>>>
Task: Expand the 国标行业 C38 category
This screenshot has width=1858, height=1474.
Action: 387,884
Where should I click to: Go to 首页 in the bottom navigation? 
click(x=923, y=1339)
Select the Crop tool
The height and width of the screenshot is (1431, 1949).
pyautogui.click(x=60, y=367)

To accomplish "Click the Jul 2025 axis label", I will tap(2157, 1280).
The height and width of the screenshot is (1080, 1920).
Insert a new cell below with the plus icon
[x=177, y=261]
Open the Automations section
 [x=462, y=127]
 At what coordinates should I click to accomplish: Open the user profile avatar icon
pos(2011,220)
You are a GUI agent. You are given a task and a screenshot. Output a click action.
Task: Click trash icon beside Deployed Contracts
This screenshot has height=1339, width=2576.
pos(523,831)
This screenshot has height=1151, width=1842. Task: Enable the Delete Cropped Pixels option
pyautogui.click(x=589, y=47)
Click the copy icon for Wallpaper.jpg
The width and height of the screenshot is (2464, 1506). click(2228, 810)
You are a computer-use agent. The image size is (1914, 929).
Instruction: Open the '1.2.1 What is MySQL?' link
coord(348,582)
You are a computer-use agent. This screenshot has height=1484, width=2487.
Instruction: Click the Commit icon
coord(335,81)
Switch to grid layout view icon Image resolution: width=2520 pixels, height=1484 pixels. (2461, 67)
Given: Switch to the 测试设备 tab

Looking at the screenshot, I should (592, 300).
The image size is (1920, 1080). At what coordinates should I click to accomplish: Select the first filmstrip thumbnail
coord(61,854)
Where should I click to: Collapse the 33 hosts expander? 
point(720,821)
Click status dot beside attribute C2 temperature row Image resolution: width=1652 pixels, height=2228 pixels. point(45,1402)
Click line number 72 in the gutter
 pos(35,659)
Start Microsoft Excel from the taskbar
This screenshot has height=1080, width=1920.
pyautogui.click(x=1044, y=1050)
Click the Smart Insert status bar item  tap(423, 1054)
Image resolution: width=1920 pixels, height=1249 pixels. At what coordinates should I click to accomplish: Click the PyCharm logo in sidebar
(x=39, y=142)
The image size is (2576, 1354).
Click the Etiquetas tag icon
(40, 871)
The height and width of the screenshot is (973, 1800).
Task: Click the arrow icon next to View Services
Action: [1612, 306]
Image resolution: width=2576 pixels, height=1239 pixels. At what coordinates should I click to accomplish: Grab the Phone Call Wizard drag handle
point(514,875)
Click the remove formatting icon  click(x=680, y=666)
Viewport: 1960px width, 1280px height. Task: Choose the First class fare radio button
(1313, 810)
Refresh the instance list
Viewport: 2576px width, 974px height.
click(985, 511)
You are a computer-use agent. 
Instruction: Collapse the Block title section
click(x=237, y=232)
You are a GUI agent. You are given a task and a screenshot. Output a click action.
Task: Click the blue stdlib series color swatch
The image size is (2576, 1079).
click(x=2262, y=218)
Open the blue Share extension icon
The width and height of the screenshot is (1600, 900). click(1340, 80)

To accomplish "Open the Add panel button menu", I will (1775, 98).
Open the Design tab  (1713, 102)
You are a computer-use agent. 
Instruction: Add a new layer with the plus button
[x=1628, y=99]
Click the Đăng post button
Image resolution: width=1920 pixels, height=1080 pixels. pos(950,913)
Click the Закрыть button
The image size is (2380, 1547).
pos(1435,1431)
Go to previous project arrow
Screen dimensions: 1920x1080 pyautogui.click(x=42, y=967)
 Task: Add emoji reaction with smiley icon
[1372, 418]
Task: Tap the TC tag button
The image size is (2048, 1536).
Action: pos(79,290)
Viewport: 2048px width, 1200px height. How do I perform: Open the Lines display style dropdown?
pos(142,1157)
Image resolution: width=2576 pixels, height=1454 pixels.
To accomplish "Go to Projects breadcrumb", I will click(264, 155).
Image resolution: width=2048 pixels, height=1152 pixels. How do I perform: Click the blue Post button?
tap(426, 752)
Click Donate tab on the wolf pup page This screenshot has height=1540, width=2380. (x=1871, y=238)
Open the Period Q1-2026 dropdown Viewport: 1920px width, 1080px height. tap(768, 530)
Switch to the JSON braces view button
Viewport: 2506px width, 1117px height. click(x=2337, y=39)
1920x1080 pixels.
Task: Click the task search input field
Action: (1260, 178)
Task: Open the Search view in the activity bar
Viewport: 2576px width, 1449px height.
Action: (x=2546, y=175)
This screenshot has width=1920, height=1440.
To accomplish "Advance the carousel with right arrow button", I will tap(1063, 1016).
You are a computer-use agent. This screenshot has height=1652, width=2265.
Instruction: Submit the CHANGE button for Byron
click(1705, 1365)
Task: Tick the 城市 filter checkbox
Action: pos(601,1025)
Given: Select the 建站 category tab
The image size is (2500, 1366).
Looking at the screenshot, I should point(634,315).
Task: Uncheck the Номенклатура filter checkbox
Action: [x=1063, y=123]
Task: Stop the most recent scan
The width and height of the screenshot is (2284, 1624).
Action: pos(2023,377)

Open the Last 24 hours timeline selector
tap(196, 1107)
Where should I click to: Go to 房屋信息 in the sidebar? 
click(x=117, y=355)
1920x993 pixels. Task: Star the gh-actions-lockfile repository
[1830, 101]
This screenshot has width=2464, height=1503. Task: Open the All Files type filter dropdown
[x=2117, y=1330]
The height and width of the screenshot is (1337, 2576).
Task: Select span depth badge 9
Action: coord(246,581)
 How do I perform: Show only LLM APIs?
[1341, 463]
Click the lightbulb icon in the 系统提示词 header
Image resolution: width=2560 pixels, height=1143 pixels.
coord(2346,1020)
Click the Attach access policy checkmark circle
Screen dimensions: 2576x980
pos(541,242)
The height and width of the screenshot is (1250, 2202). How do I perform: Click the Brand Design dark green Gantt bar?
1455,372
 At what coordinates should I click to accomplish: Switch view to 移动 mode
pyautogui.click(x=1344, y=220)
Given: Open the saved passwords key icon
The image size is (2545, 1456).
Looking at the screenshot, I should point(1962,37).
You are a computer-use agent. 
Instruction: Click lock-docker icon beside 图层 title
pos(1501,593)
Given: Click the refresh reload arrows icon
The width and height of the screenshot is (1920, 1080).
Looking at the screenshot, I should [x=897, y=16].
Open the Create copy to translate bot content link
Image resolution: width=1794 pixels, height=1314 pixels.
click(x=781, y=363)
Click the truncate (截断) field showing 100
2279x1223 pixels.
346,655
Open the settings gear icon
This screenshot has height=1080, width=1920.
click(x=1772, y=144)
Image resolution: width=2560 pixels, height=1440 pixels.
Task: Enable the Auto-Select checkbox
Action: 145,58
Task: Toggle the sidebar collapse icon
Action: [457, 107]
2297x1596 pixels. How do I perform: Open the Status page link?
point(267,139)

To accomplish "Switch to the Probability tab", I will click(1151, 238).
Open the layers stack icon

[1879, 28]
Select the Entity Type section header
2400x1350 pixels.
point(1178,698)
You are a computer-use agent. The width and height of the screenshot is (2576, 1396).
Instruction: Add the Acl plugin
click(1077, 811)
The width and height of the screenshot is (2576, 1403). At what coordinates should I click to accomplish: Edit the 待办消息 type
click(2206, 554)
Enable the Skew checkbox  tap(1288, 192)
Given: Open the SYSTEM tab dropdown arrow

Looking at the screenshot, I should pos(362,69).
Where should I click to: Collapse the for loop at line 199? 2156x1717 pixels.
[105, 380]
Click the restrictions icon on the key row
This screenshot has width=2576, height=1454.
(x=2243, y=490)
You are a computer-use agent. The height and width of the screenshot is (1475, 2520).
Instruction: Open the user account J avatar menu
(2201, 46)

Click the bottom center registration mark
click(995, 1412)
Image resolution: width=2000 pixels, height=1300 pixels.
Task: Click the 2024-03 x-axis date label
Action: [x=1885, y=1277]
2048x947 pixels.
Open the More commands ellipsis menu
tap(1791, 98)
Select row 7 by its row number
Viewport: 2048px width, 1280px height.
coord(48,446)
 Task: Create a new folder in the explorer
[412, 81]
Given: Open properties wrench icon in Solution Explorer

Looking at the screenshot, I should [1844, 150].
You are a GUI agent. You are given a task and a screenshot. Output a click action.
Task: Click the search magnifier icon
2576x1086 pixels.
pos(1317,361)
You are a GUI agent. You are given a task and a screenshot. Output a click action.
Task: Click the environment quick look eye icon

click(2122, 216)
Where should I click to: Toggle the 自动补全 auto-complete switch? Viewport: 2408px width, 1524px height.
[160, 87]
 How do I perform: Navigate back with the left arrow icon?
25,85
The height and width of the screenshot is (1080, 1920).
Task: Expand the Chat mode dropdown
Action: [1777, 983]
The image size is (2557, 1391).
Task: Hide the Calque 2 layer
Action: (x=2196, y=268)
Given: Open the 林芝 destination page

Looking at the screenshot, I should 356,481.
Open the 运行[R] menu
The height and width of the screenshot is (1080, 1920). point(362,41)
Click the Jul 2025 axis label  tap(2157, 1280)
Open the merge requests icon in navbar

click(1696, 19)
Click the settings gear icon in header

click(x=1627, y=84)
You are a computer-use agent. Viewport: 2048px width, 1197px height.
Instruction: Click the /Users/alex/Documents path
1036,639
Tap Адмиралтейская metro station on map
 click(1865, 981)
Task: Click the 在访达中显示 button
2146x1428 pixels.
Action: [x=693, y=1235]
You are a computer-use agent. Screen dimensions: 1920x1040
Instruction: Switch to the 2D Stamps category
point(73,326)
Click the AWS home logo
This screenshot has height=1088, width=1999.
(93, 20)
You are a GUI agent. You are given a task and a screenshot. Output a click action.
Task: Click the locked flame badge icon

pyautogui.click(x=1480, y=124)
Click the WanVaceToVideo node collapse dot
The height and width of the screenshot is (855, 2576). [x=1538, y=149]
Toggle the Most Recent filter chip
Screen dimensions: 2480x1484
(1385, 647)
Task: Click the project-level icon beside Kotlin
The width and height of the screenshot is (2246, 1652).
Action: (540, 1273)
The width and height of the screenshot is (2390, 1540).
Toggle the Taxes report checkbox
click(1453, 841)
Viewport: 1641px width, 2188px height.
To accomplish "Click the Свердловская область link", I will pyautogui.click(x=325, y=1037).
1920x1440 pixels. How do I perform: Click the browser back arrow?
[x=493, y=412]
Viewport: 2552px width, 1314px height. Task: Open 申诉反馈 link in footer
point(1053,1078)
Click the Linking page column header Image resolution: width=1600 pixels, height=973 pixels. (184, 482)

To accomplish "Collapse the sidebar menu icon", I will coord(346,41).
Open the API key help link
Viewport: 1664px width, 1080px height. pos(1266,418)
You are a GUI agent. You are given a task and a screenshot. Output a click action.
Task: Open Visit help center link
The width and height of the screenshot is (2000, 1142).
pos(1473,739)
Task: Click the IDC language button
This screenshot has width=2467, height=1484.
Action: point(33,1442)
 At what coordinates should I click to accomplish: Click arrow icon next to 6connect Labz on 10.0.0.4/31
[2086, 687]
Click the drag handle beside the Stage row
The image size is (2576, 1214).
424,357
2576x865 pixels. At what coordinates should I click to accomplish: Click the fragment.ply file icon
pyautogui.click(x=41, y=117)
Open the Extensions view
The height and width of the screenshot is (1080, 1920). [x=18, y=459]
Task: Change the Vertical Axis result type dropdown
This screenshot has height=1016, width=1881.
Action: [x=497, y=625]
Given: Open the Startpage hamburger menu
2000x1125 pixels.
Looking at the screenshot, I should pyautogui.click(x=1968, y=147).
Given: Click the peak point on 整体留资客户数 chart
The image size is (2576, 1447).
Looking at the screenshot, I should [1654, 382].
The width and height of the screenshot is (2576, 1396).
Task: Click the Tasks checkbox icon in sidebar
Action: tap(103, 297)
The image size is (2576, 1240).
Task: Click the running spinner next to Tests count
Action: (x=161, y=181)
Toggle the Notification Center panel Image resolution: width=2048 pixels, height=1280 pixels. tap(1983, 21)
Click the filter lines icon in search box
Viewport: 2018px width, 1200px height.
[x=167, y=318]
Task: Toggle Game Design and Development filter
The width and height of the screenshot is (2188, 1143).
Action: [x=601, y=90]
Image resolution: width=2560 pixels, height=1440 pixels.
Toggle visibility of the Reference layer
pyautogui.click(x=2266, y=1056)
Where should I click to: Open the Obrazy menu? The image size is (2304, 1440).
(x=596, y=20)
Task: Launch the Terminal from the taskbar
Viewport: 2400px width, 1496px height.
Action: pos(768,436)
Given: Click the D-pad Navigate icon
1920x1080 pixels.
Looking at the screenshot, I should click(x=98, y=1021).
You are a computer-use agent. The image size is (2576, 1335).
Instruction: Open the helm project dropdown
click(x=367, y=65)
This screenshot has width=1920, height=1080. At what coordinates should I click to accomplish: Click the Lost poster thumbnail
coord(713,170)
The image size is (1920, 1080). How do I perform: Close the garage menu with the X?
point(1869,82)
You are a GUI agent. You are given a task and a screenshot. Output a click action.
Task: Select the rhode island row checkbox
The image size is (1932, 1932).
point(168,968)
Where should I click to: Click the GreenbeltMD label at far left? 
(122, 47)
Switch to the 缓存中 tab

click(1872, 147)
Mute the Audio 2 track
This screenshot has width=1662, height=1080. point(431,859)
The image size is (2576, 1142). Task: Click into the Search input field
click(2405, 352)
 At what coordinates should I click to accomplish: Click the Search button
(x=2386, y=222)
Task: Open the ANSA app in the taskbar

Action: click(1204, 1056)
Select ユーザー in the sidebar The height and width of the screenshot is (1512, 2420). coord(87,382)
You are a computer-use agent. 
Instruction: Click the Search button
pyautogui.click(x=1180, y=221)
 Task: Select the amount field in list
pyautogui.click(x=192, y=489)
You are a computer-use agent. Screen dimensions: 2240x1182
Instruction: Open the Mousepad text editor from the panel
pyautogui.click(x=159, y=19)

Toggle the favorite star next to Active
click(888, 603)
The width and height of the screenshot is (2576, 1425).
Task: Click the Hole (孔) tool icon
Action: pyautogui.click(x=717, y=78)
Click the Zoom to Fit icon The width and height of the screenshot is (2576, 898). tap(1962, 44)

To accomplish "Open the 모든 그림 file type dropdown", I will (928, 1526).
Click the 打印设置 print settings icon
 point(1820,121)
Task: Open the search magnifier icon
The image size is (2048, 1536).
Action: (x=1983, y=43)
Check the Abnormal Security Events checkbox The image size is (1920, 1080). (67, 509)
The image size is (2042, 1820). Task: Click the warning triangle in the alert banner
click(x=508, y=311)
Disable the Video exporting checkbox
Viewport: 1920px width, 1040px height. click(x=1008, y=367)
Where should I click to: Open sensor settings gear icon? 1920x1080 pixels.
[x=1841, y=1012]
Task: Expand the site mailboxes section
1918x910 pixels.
<<<
What you will do:
Find "Click the truncate (截断) field showing 100" in the entries above and copy that whole line exactly, then each line after it through the line that contains "Select the Entity Type section header".

Your response:
Click the truncate (截断) field showing 100
2279x1223 pixels.
346,655
Open the settings gear icon
This screenshot has height=1080, width=1920.
click(x=1772, y=144)
Image resolution: width=2560 pixels, height=1440 pixels.
Task: Enable the Auto-Select checkbox
Action: 145,58
Task: Toggle the sidebar collapse icon
Action: [457, 107]
2297x1596 pixels. How do I perform: Open the Status page link?
point(267,139)

To accomplish "Switch to the Probability tab", I will click(1151, 238).
Open the layers stack icon

[1879, 28]
Select the Entity Type section header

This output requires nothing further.